In The House of Mirth, how does tea link Lily Bart to both men and women?
Tea invigorates the characters in the novel and serves to both connect and separate the characters. When Lily pours tea for Percy Gryce on the train, she sets up a kind of performance of femininity for him, creating a sense of domesticity and ease. Later Gerty Farish prepares tea for Lily, and her performance is indicated by a sense of "ministry"; Gerty now performs the role of hostess better than Lily did, which is in part a mark of Lily's slide down the economic ladder. Tea is also used as a marker between classes. Toward the end of the novel, Lily sits in a room full of working class women at lunch, "all too much engaged in the rapid absorption of tea and pie to remark her entrance." These women drink tea to fuel their efficiency, and like them, sleepless Lily needs her tea now; it helps her tired brain feel clearer, just as before it was a sign of her luxurious free time.
What is the significance of the scarcity of children in The House of Mirth?
Bearing and raising children has usually been a central part of a woman's life, particularly in the period described, but the women in The House of Mirth do not have children, for the most part, or children with whom they are involved. This is perhaps another sign of the uselessness and frivolity of the lives of the women of the upper classes. In Book 2, Chapter 13, When Lily Bart goes to Nettie Struther's apartment and sees mother and child, she may be seeing how a woman's life can be useful, conducting a kind of work that ties her to a "central truth of existence," a "continuity of life." She has never seen this in her own society—or, tragically, in her own upbringing.
How important is the setting of New York City to the novel The House of Mirth?
Most of the novel, and especially the first book, takes place in the particular streets of New York City: Lily Bart walks along Madison Avenue with Lawrence Selden, sees him in old Grand Central Station, and visits her friends who live on Fifth Avenue.

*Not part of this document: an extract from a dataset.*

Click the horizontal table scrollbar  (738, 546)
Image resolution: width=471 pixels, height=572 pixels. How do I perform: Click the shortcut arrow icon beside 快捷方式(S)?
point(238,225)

The House of Mirth is a story of New York because Edith Wharton grew up there and knew the city intimately. But it is also a story of New York because the city was home to many of the industrialists, such as Andrew Carnegie and Cornelius Vanderbilt II, whose wealth helped to create the Gilded Age.
What can be considered Lily Bart's greatest flaw in The House of Mirth?
One of the reasons Lily Bart is such a compelling character is that she is far from perfect. She is self-absorbed, ambitious in her way, and mercenary. She has been spoiled—she wants $12 flowers at her table every day—and she's a snob (her attitudes toward the charwoman and Simon Rosedale at the beginning of the novel). She is artificial, using her charms to manipulate men into doing what she wants them to do, and she gambles more than she can afford to lose. And yet she's aware of her superficiality and willing to grow. As the reader watches her move down in the social world, she becomes a more thoughtful and moral person. Her greatest flaw may be her indecision and inability to choose.